July 30, 2023 | by Vivian Hurley |
In the northern hemisphere, the August Perseid meteor showers tend to be the favorite of all the annual meteor showers. The Perseid meteor showers come from streams of debris left behind in space as Earth crosses the orbital path of the Comet Swift-Tuttle, the parent of the Perseid meteor shower.
The Perseid Meteor showers are always one of the best to observe, with a high number of meteors per hour at its peak! They began around July 14 and will culminate August 11-13, so you still have a bit of time to prepare for the real show! This year, the Moon will only be at around 10% illumination during the peak, so given clear skies, we should have incredible conditions to see those meteors!
If you want to have the best viewing chances, make sure to look between the constellations Cassiopeia and Perseus where the Perseid radiant is located. The radiant is the portion of the sky where most of the meteors emerge from.
In the following very condensed version of Ancient Greek Mythology, Perseus was the son of the God Zeus and the mortal Danae.
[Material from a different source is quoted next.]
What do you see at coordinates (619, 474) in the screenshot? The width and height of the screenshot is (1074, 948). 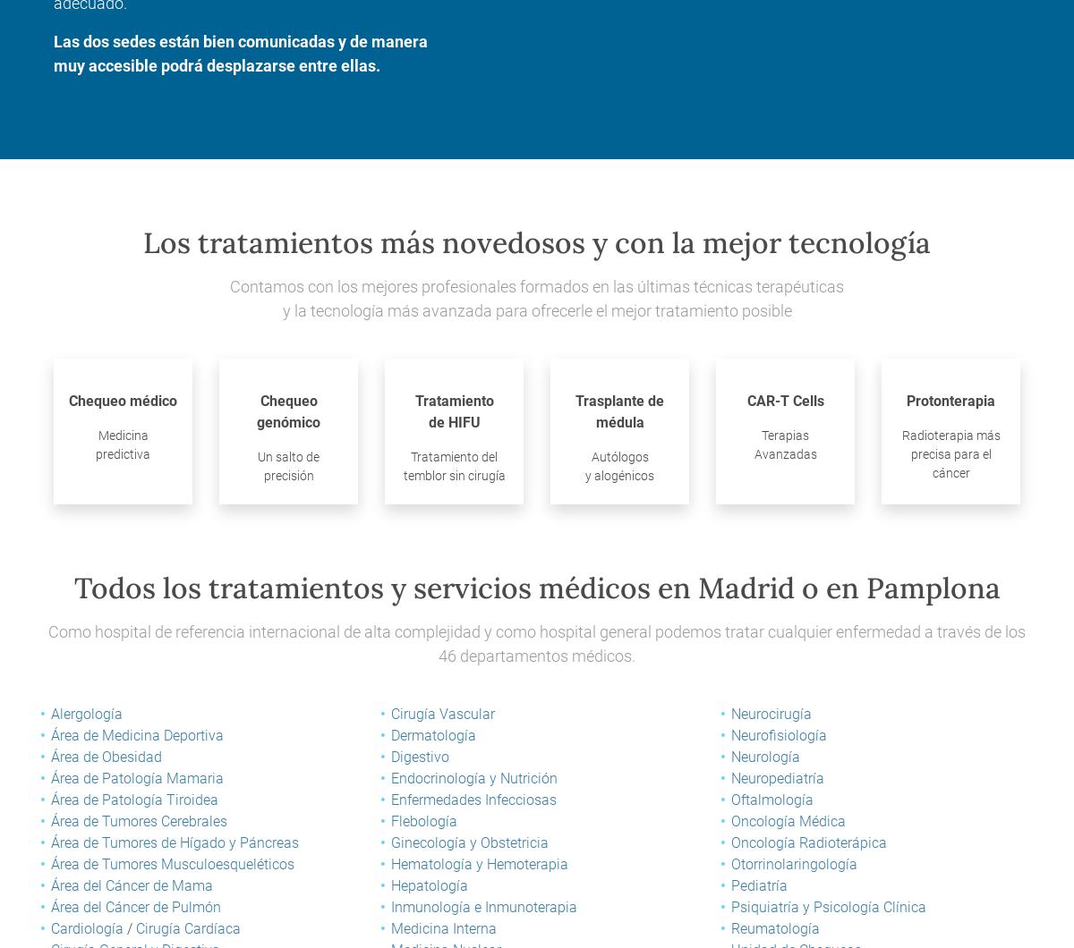 I see `'y alogénicos'` at bounding box center [619, 474].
Perseus was one of the greatest and oldest heroes of Greek mythology. He famously slew the dreaded gorgon Medusa, whose awful gaze could turn men to stone. Gorgons were terrible creatures to behold with their claws, wings, and a multitude of snakes for hair! Using his divine sickle, Perseus severed the neck of Medusa from which Pegasus, the winged horse, and his brother, Chyrsaor (he who has a golden sword) emerged.
Perseus swiftly followed up with the daring rescue of the princess Andromeda from a monstrous sea-creature sent by Poseidon to terrorize the kingdom of Ethiopia. Andromeda was the daughter of Cepheus and Cassiopeia, King and Queen of Ethiopia.
Falling in love with Andromeda at first sight, Perseus offered to deal with the monster if he could have the princess’ hand in marriage. By showing the head of Medusa with her still potent deathly stare, Perseus turned the sea-monster to stone.
Interesting to note is that Medusa had not always been a Gorgon. Instead, she had once been a beautiful maiden, seduced by Poseidon in the temple of Athena. However, this sacrilege attracted Athena’s wrath and she punished Medusa by turning her hair into snakes.